We've conducted an RNA-Seq study where we're trying to find a gene signature for a particular condition. We found a ten-gene signature, where two of the genes that were very specific to the condition are listed with the gene symbols "AC092165.4" and "AP001610.5" in the GTF file (from Ensembl gene ids ENSG00000237412 and ENSG00000228318, respectively). I now wish to learn more about these and have tried a number of strategies, but none of them seem to be panning out.
- I googled for the names, which gives me the Ensembl genome browser among the first hits. Here I see that these gene symbols seem to overlap with other genes, but not exactly. AP001610.5 overlaps with MX1, whereas the other one gives a 404 error message on the genome browser.
- I searched for these symbols in Integrated Genome Viewer, which again seems to show me a certain amount of overlap with other genes, such as PRSS56 and CHRND. An additional point of confusion here: if I search for the original Ensembl gene id's, entirely different areas seem to pop up.
- I searched on PubMed Gene, where a number of results come up for AC092165.4 but not for AP001610.5. Among this list are some of the aforementioned overlap genes. However, the relationship with these genes is not described in any detail. They don't seem to be among the alternative aliases even.

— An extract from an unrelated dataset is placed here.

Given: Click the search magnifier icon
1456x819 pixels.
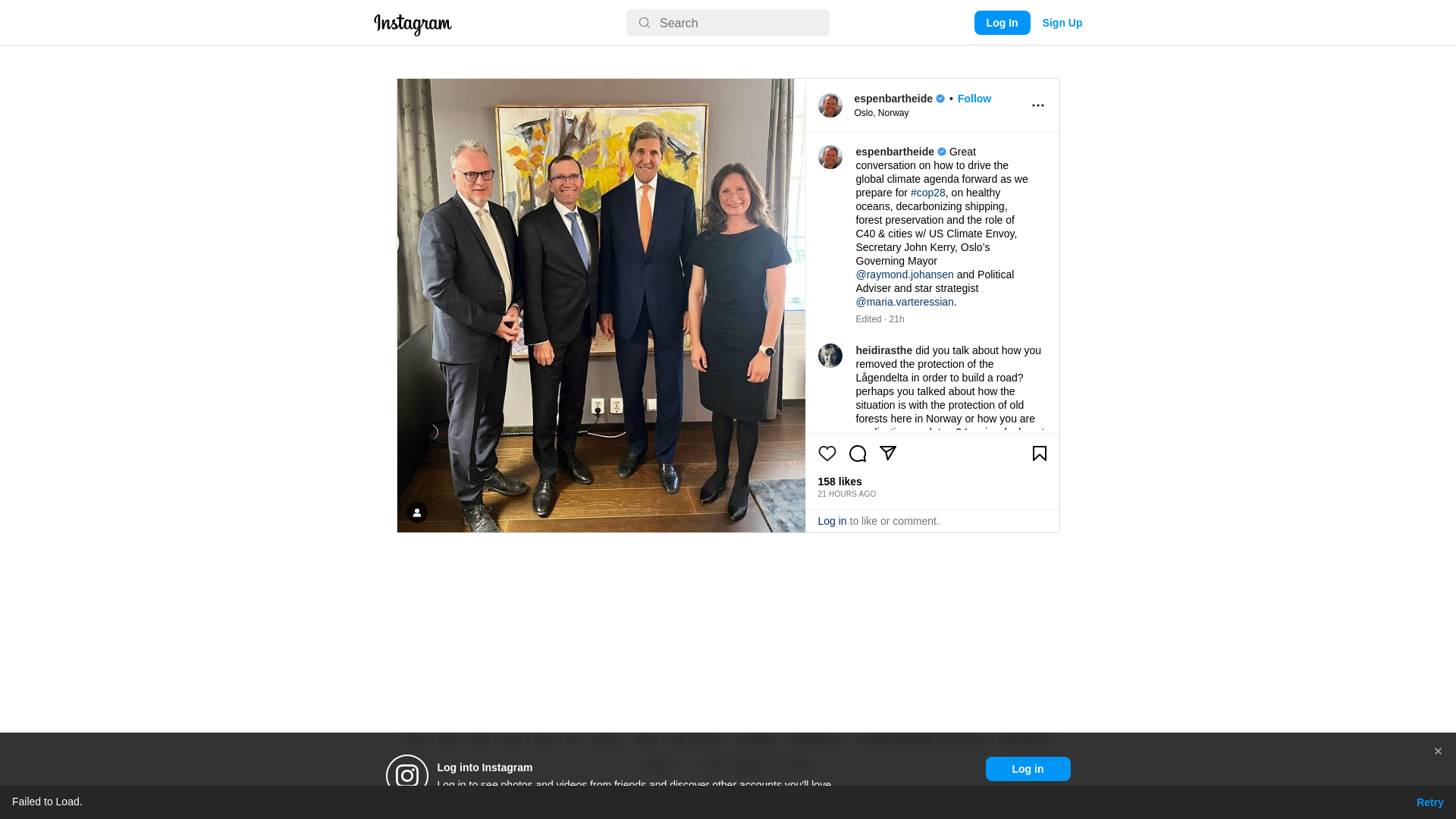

At this point, I'm stuck. Can anyone explain to me what these symbols mean, since they don't appear to be "standard" gene symbols? Also, if you have any tips for how to interpret these better so that we can go ahead with validating them, that would be great.
Thanks!
quick note: ENA=European Nucleotide Archive, http://www.ebi.ac.uk/ena/
Thanks for clarifying that.
Thank you for your answer. If AP001610.5 is a gene, then I still have trouble understanding why there is such an overlap with another gene, MX1, as is clear from that link that you posted as well?
Sometimes genes just overlap each other. Quite often a gene will appear on the opposite strand in the introns of another gene, as this AP001610.5 is to MX1.
I see. This means that for further validation, we _can_ use PRSS56, but not MX1 then.
Comment moved to answer
Checking the ENA EMBL-Bank entries, these names ("AC092165.4" and "AP001610.5") are not really gene symbols, but instead refer to the source clones for this region:
Finding these, and more information about them is relatively easily done using the EMBL-EBI's search: http://www.ebi.ac.uk/
In this case ENSG00000237412 has been annotated with the gene symbol "PRSS56" by Havana (see OTTHUMG00000153326) and occurs on the sequence provided by the AC092165.4 clone (sequence version 4 of accession AC092165).
"AP001610.5" is a little more complicated since the clone is actually AP001610.1 (sequence version 1 for accession AP001610). The name "AP001610.5" has been assigned by Havana (see OTTHUMT00000195160), since this is a putative non-coding gene and thus does not have a gene symbol, and so a name is generated from the source clone and the order of the gene features found.